Persia (now Iran) is little-known as a theatre of the First World War, but events there influenced global politics in the years following the war. Although Persia declared its neutrality in 1914, it was too important strategically for Britain, Russia, the Ottoman Empire and Germany to leave it alone and as a British diplomat wrote, ‘Persia, during the war, had been exposed to violations and sufferings not endured by any other neutral country’. As a bulwark between Europe and India, Britain was determined to control Persia, and Germany sought to undermine this for the same reason.
Furthermore, oil had been discovered in Persia shortly before the war, with the first exports starting in 1912. Britain had decided to replace coal with oil for its navy making for faster, lighter ships but committing Britain to importing fuel rather than relying on home-produced coal. The oil was refined in Abadan, on the border with Mesopotamia (modern Iraq). From the start of the war, it was essential for Britain to retain control of its oil supplies and with the Ottoman Empire able to send more troops to the area after their victory at Gallipoli, Mesopotamia and Persia became a key focus, especially as Germany was able to use the Berlin-Baghdad Railway to supply its Ottoman allies and potentially transport oil to Europe.
As a further aspect of the First World War in Iran, Britain and its ally Russia set about major political changes in the country, effectively partitioning it so that Russia controlled the north and Britain the south.
The British established the South Persia Rifles, made up of locally-raised troops under British officers, to control tribes in the region. With the withdrawal of Russia after the 1917 revolution, Britain also became increasingly active in northern Persia, with a multinational ‘commando’ unit called Dunsterforce operating in the chaotic Caucasus region to frustrate Ottoman forces trying to invade the area.
Persia endured a disastrous famine and associated disease between 1917 and 1919, partly due to the impact of British control of transport and food supplies as it supported its huge army in Mesopotamia.

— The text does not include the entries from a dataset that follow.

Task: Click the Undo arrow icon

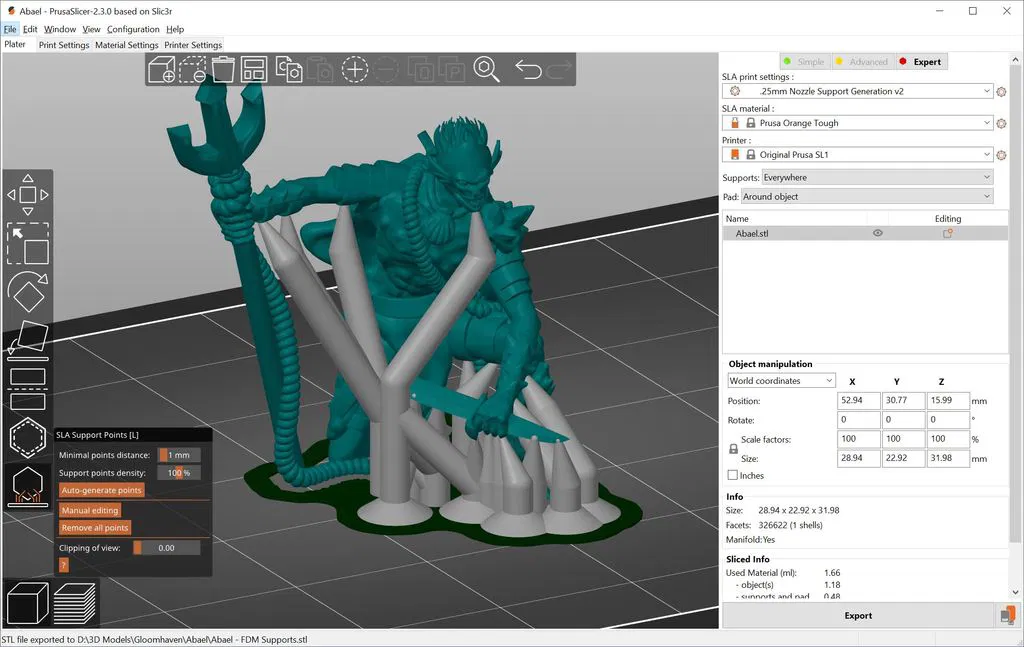Action: (x=528, y=69)
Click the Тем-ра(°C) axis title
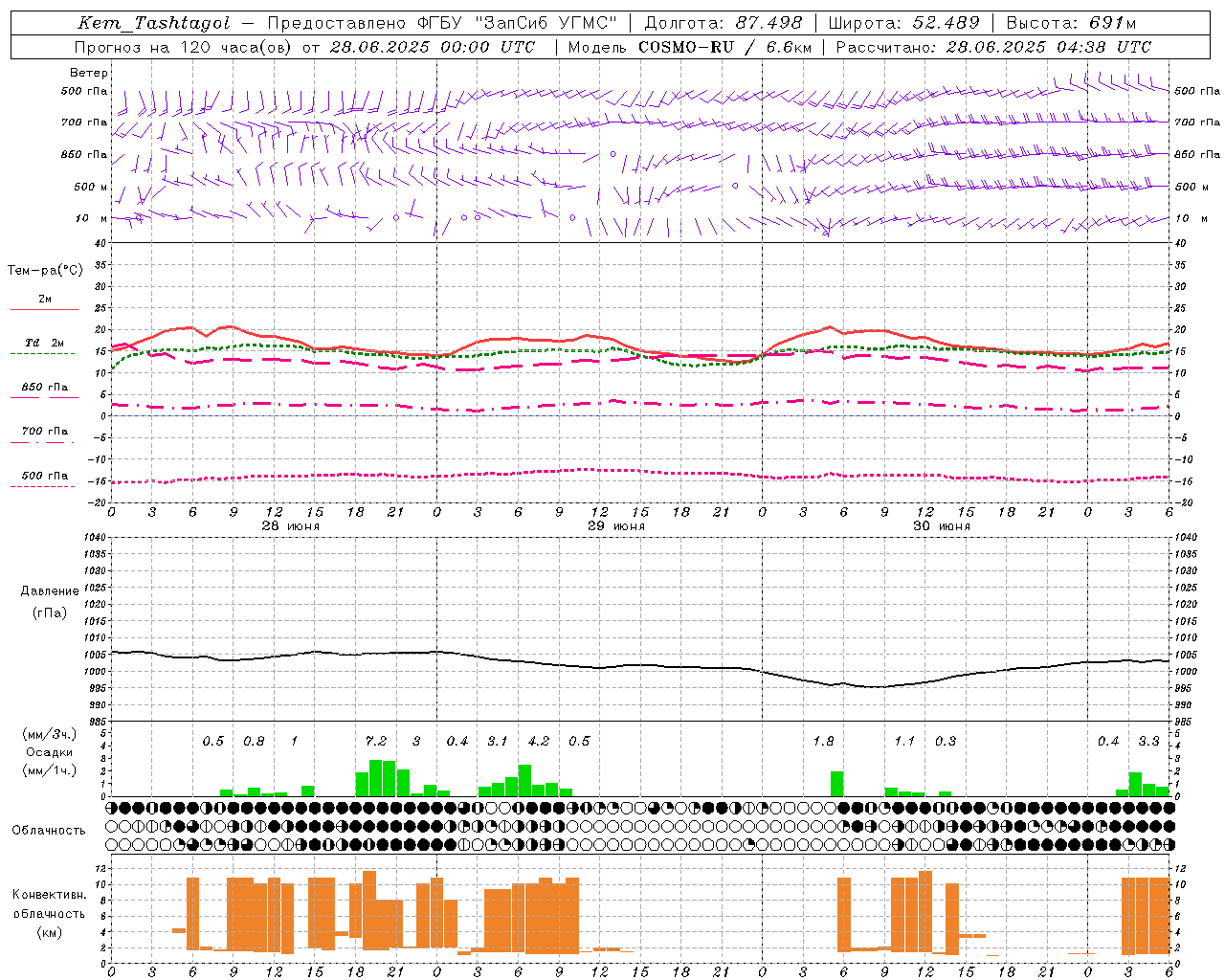This screenshot has height=980, width=1225. click(45, 271)
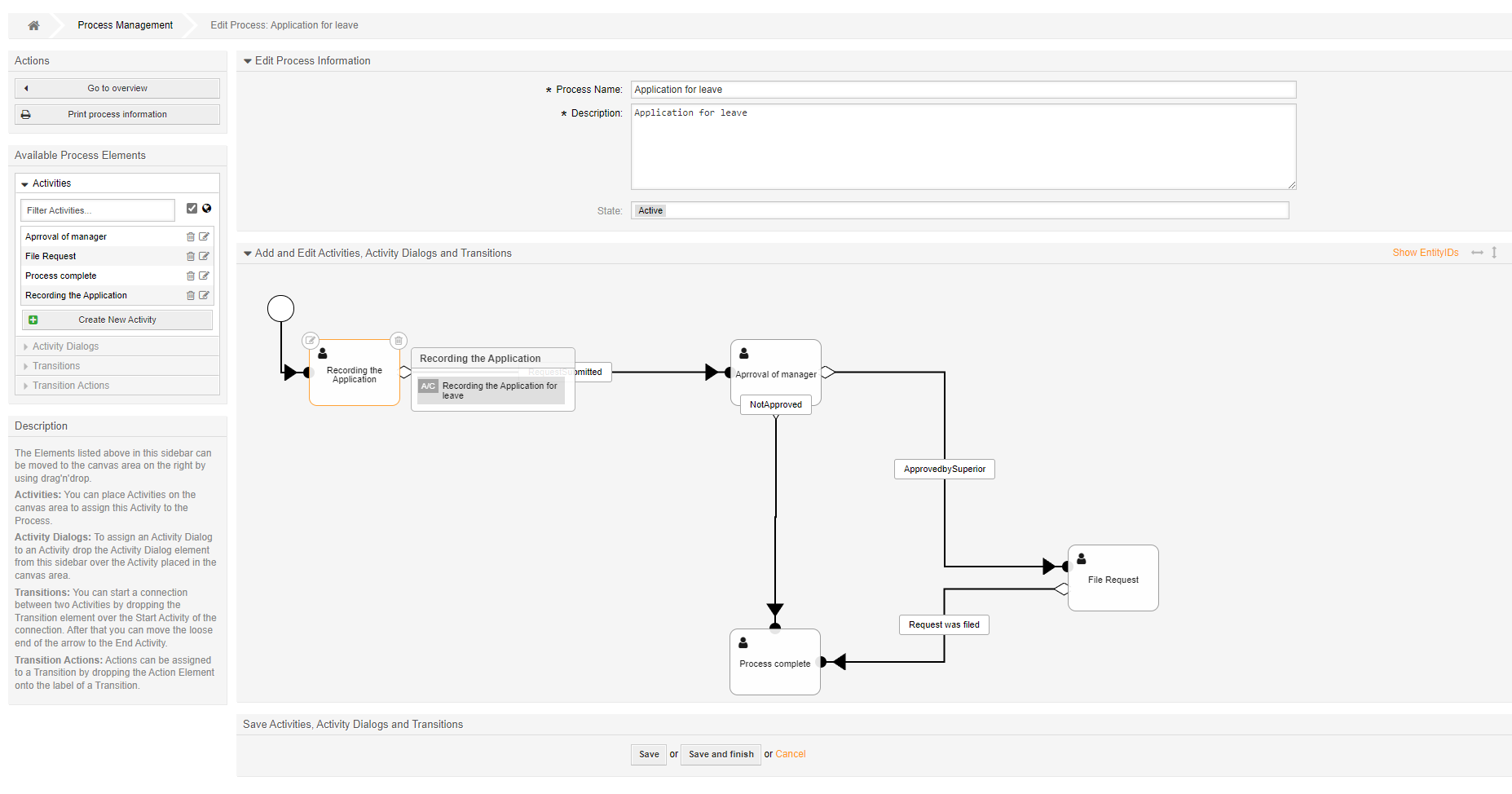Expand the Transition Actions section
Screen dimensions: 1512x794
tap(71, 385)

By 1918 British control of the weakened country was assured, but with it came resentment and opposition from Persian natives, especially as it became clear that Britain’s political involvement was mainly to secure its oil interests through the establishment of the Anglo-Persian Oil Company, later to become BP. This project has explored the contentious history of Persia in the FWW.
The London-based project was led by the Iranian Association, which represents the social, educational and economic needs of Iranian ex-patriots and exists to help them integrate into British society. Volunteers conducted research into the history of their country, producing a timeline.
As part of this project, a bibliographical study was also compiled by Lyn Edmonds of ‘Away from the Western Front’.